Sean with one of my favourite lines of recent times:
I love life. I just don't like my own.
Crumbling Loaf really should be a sitcom: one of those typical British inertiacoms, the blocked engine of which is the fact that the lead character has just enough vision to be discontented with his lot, but not enough drive to achieve escape velocity. (And the gender designation is no accident here: it's always a he, isn't it, whether it be Tony Hancock, Steptoe, Shelley...) The sad revelation, kept just out of their conscious awareness but constantly informing it, is that their life - that fetid swamp of statis - is the way it is because, in some sense, they want it like that, it's their desire that calls the tune, that returns them to a square one they profess to loathe.

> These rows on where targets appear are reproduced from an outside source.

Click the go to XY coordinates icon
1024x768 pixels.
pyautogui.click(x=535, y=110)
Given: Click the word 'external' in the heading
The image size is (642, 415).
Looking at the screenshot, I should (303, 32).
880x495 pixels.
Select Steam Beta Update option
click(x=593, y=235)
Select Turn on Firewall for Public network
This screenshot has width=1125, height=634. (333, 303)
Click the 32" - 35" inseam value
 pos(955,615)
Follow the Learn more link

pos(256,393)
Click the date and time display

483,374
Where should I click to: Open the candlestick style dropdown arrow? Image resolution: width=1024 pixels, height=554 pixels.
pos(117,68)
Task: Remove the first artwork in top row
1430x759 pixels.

The name 'Crumbling Loaf' is packed with the pathos and bathos that Sean has combined into his signature mode. It's loaded with semantic freight: 'loaf' meaning both 'brain' (in the colloquial - 'Use Your loaf') and lethargic ('to loaf' around). The crumbling loaf in the breadbin - sandpaper-dry and flecked with mould - as a metonymic symbol of the single life (it's always impossible to eat fresh bread before it goes off when you live on your own). 'Crumbling' evokes the gradual, barely perceptible but nonetheless unavoidable sense of decline and disintegration that afflicts us thirtysomething males every time we cower away from the mirror. The Crumbling Loaf generation as the new version of Slacker?